14 November 2005 - Speech By Mr Chan Yeng Kit, Chief Executive Officer, Infocomm Development Authority of Singapore At The Plenary Session of the NLB Conference on "Celebrating Knowledge: The Power and Potential", Intercontinental Hotel.
Speech By Mr Chan Yeng Kit, Chief Executive Officer, Infocomm Development Authority of Singapore At The Plenary Session of the NLB Conference on "Celebrating Knowledge: The Power and Potential" on 14 November 2005, Intercontinental Hotel.
Good afternoon, Dr Varaprasad,
Welcome to the plenary session on "The Potential of Convergence".
Libraries have dated back thousands of years. Although it's time-immemorial goal of providing knowledge to the masses remains, it used to have its set of challenges, including search and access. But technology has helped to overcome these challenges.
With convergence, users can search for information about books from the internet even before they lay their hands on them; the numerous e-services provided by the libraries such as online reservations and membership registration and others have made the library users' experience much more pleasant and convenient. Even the onerous task of tracking books is now a breeze with the use of technology.
All these show that convergence is a driving force in our world - the physical with the digital, the television with the computer. It has happened so quickly today. In fact,mobile phones, PDAs (personal data assistants), cameras and the Internet are now all contained in a single product that is readily available and affordable.
The potential of convergence is quite limitless.
It also because of convergence that we can digitise almost everything including text, sound, speech, film, graphics, animation and music. Whatever that have been digitised can be presented on a computer and transmitted over the Internet.
Media is now more easily created, manipulated, processed and managed than ever before. Perhaps most significantly, the technical barriers and practical prerequisites for content production have been dramatically reduced in recent years.
Here lies the power of infocomm. With digital convergence brought about by Infocomm, it has leveled the playing field for all. Everyone is now able to access knowledge on an equal footing.
With all this digital convergence going on, what does it mean for our libraries? They will evolve from traditional form to beyond mere digitised collections. What we can expect is that they will have a series of activities that brings together collections, services, and people in support of the full life cycle of creation, dissemination, use, and preservation of data, information, and knowledge.
Bringing the potential of convergence even further, Google surprised the world late last year by announcing their very ambitious "Google Print Library" project to make the full text of all the world's printed books searchable by anyone. If the project turns out well over the next 5-10 years, we would see an online digital library with as many as 30 million books.
By moving digital materials onto the Internet,people no longer have to be together, at the same time and in the same place, to share information and knowledge. This will inevitably mean that information and knowledge will then be available for use at much shorter interval resulting in greater efficiency for all.

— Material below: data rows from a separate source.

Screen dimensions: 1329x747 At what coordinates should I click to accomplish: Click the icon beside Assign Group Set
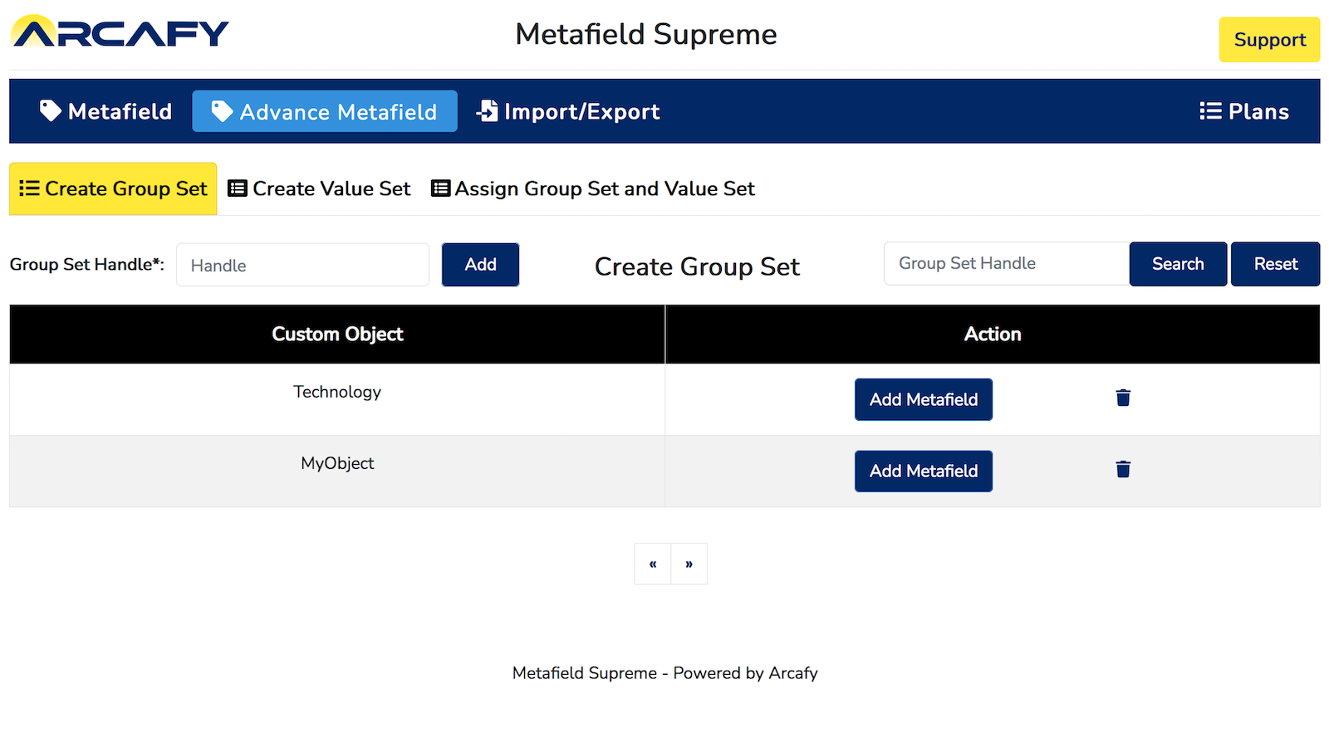[440, 188]
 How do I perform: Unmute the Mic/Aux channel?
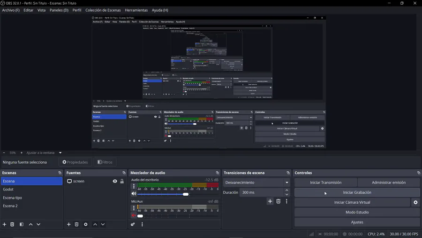pyautogui.click(x=134, y=215)
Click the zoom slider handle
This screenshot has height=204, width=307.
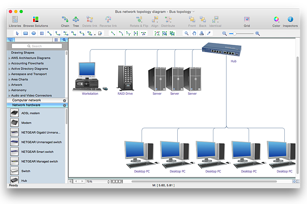click(x=231, y=34)
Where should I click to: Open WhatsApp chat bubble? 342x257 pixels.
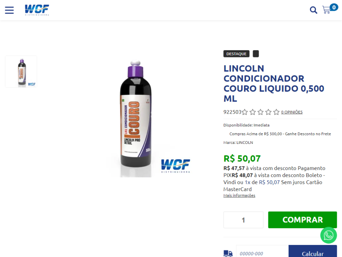(328, 235)
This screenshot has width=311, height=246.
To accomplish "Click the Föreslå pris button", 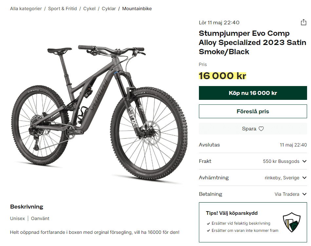I will pos(253,111).
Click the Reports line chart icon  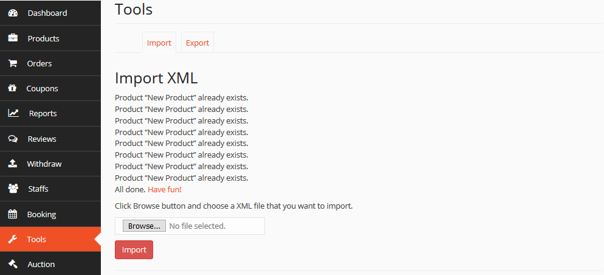[13, 113]
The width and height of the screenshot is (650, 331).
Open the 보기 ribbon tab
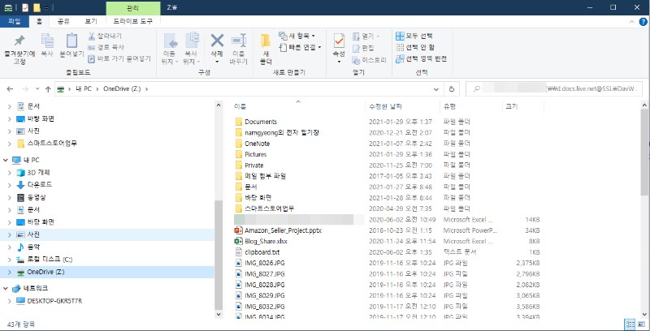point(91,21)
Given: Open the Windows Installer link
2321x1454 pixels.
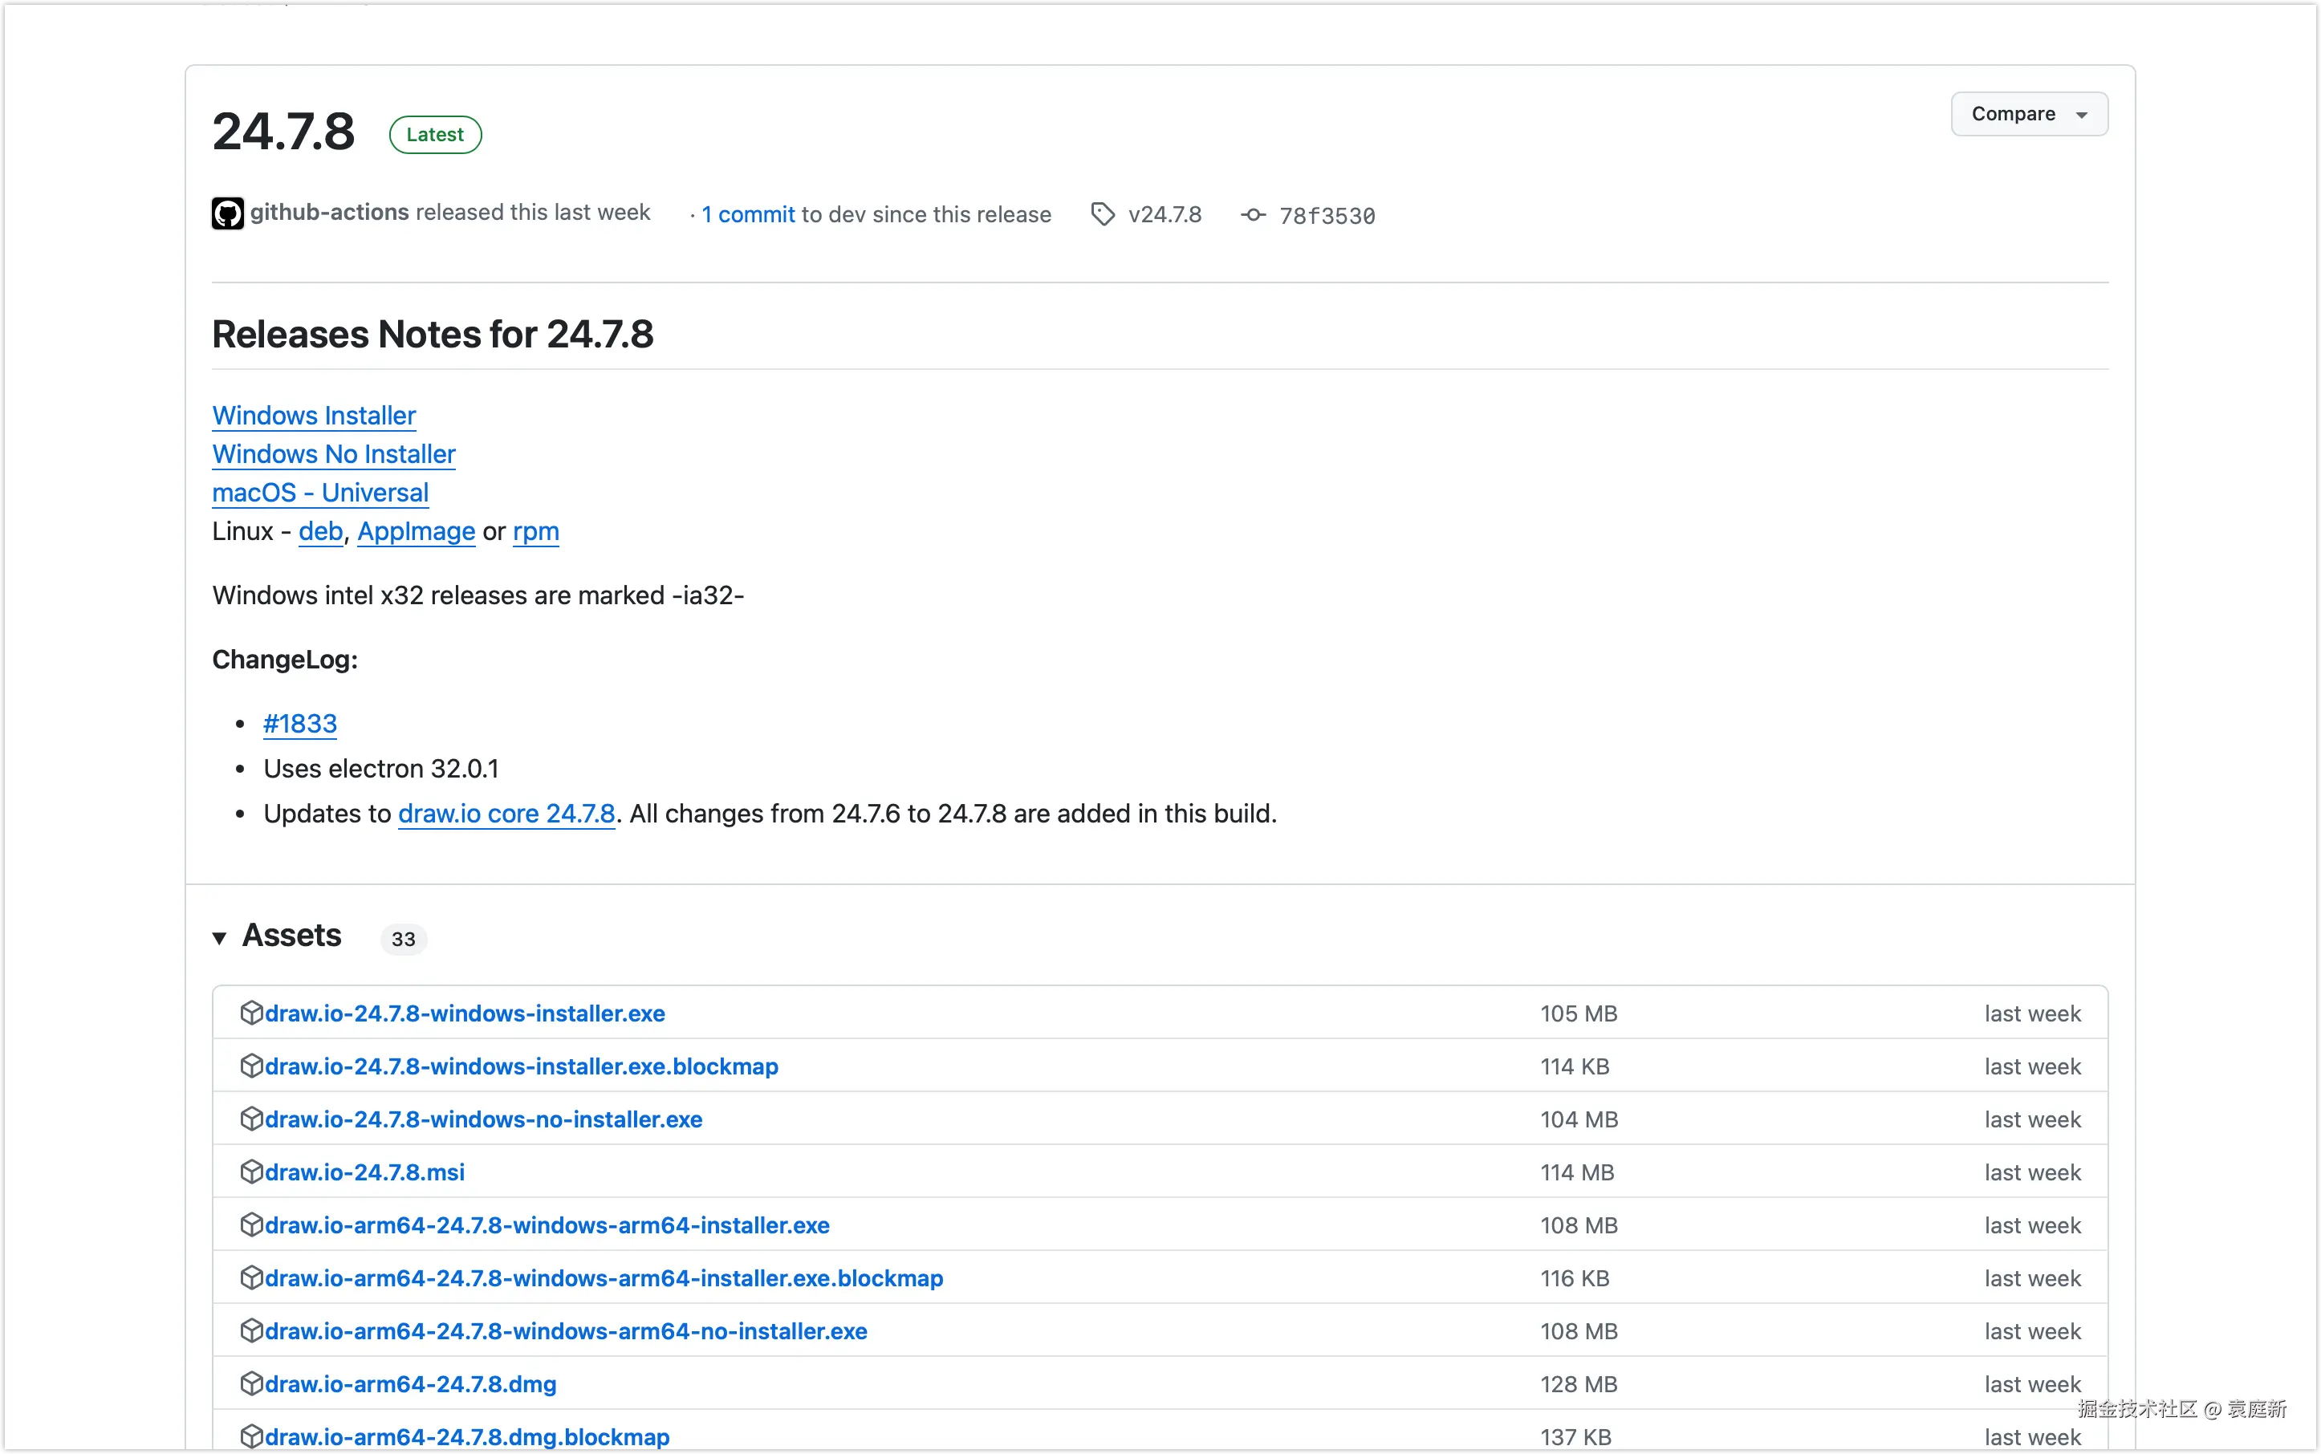Looking at the screenshot, I should point(314,415).
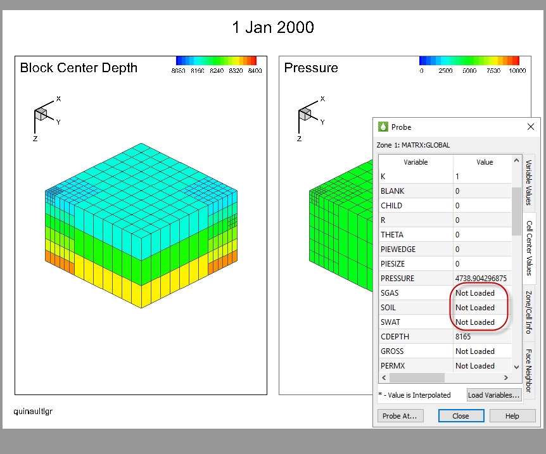Switch to the Variable Values tab
Screen dimensions: 546x454
pyautogui.click(x=530, y=182)
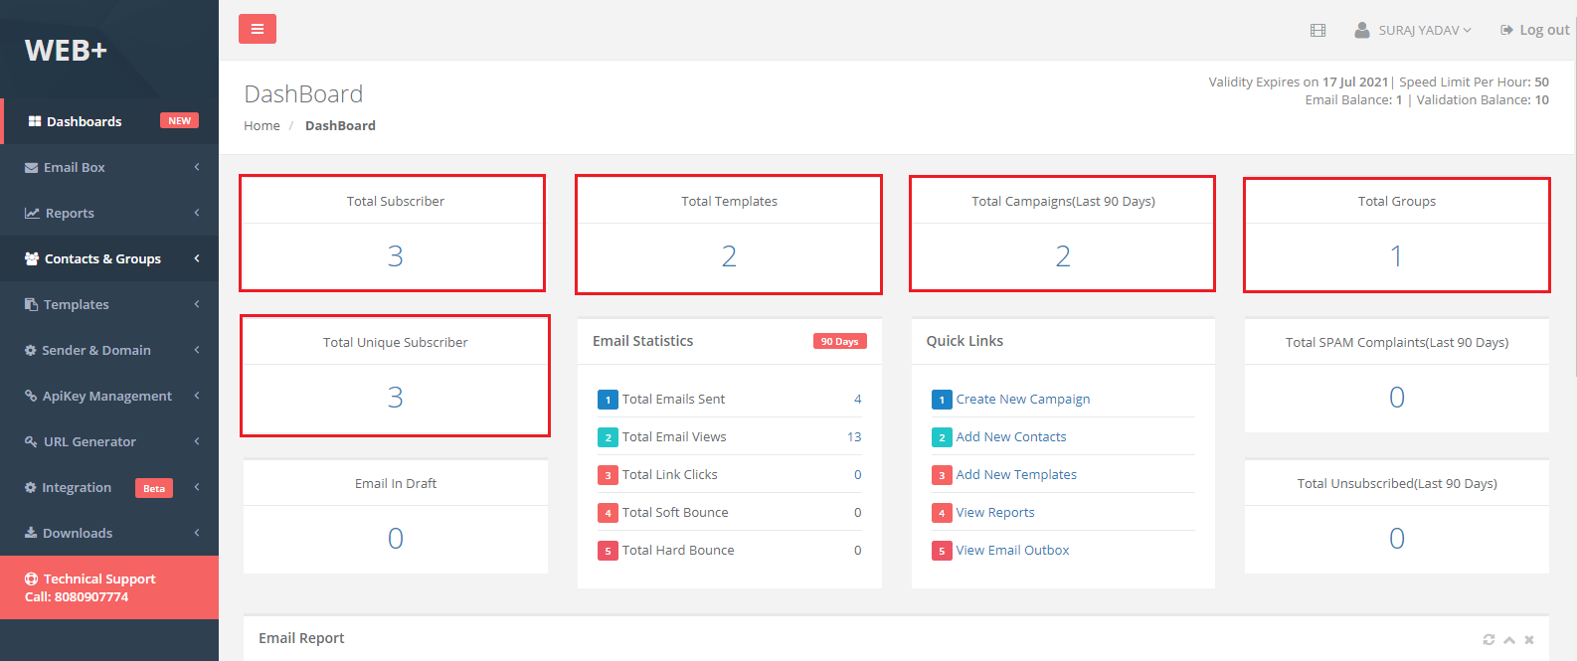
Task: Click the Create New Campaign link
Action: click(x=1022, y=400)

Equally important, the same digital material can be reorganised and presented in different ways to suit different audiences.
Without the limitations of physical space, we can maintain a substantial archive of work with multiple revisions that might become important in the future.
The potential and opportunities of convergence is therefore for us to optimise.
In this afternoon plenary session, we have with us three distinguished knowledge professionals to share with us their convergence experiences. They are Professor Howard Besser from the New York University, Dr Zhan Furui from the National Library of China, and Mr Doug Johnson from the Media and Technology for Mankato Public Schools.
I will leave it to the emcee to introduce each of the speakers.